Excerpts from a dataset
^^^^^^^^
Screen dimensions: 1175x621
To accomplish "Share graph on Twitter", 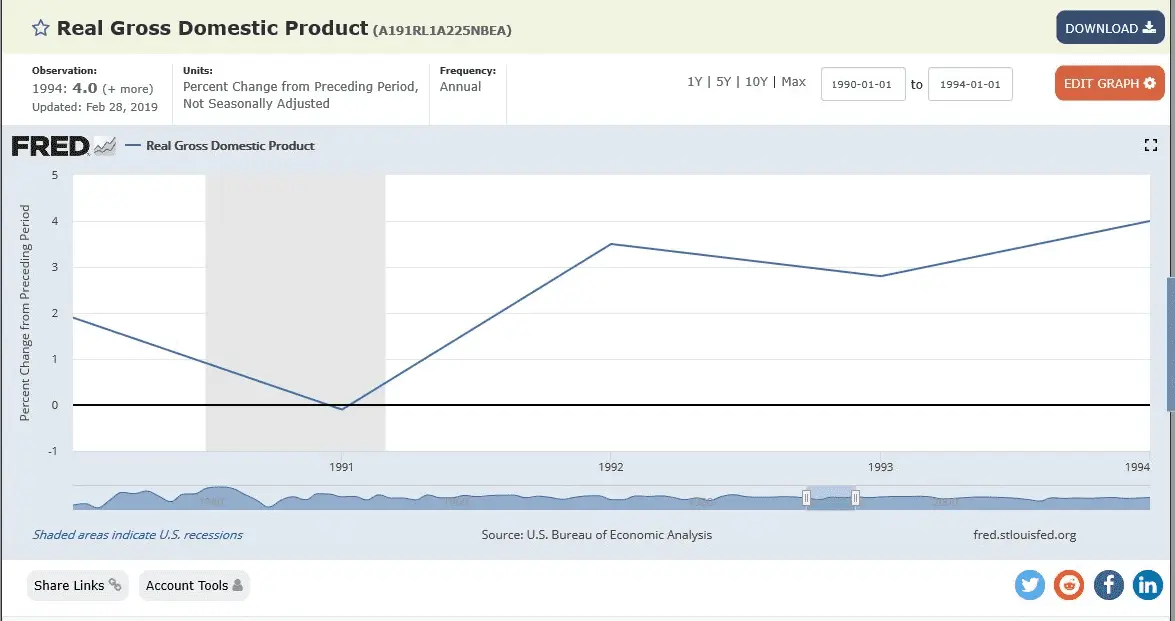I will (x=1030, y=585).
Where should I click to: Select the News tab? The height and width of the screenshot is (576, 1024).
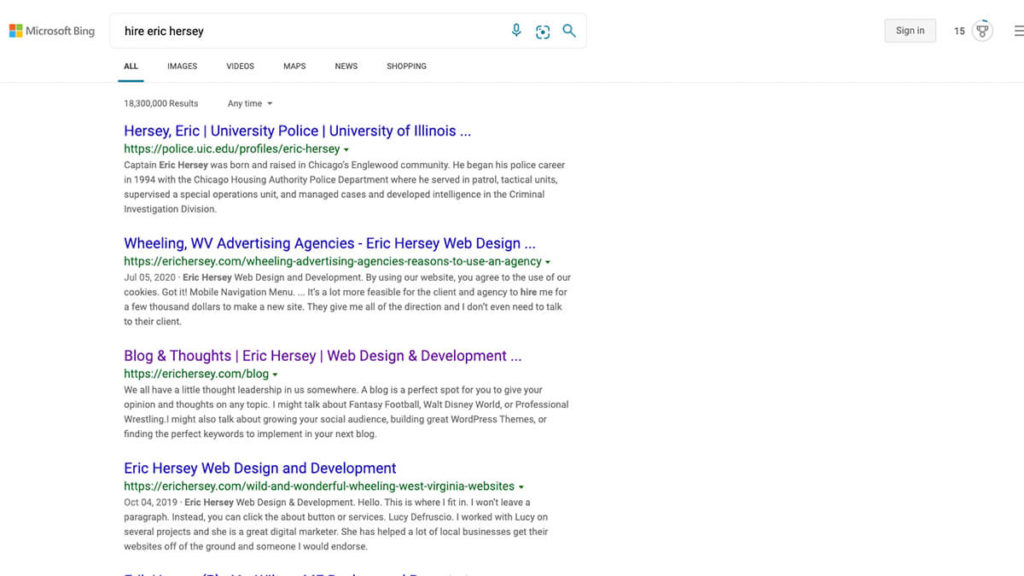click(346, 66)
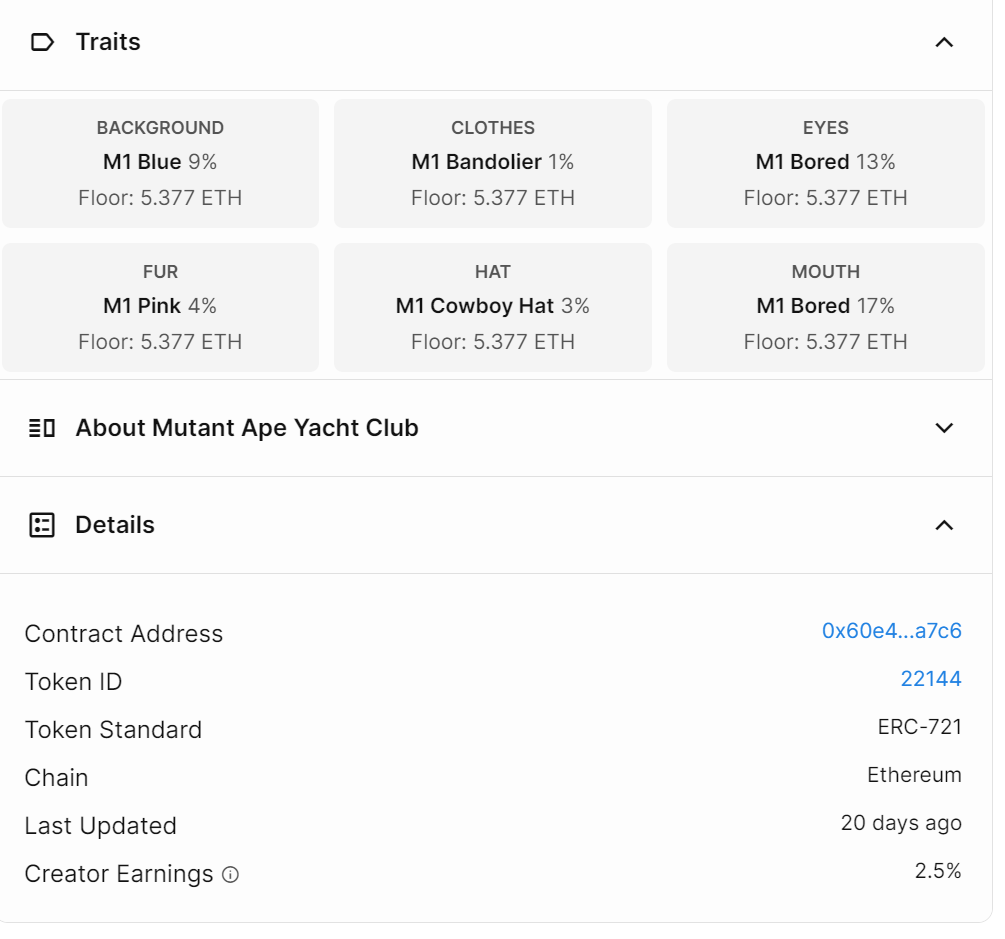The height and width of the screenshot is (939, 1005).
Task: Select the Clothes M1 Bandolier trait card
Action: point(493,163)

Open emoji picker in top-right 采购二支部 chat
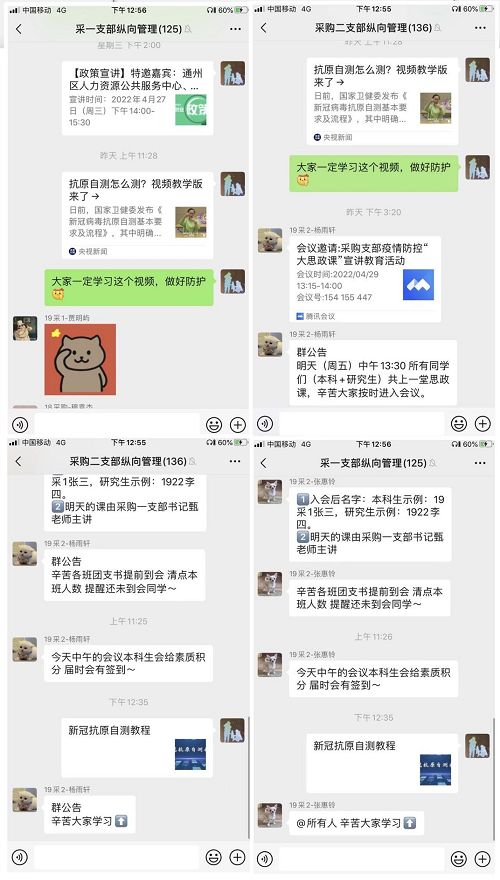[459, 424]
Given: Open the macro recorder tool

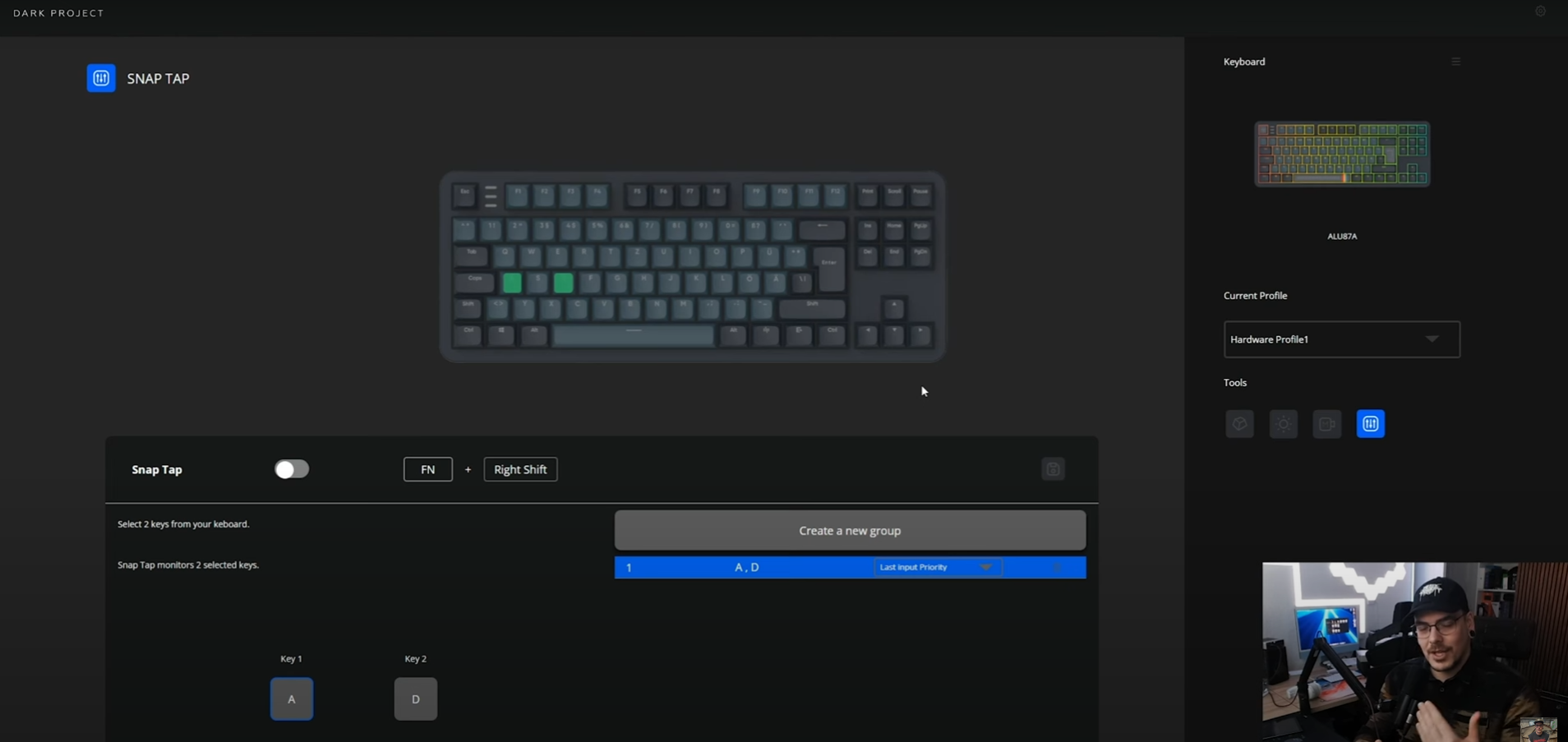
^^^^^^^^
*Task details*. From the line with "Open emoji picker in top-right 采购二支部 chat" down to the last line of the records above, restate each line verbatim, passing over any picture.

*Exercise result*.
Open emoji picker in top-right 采购二支部 chat
[459, 424]
Given: Open the macro recorder tool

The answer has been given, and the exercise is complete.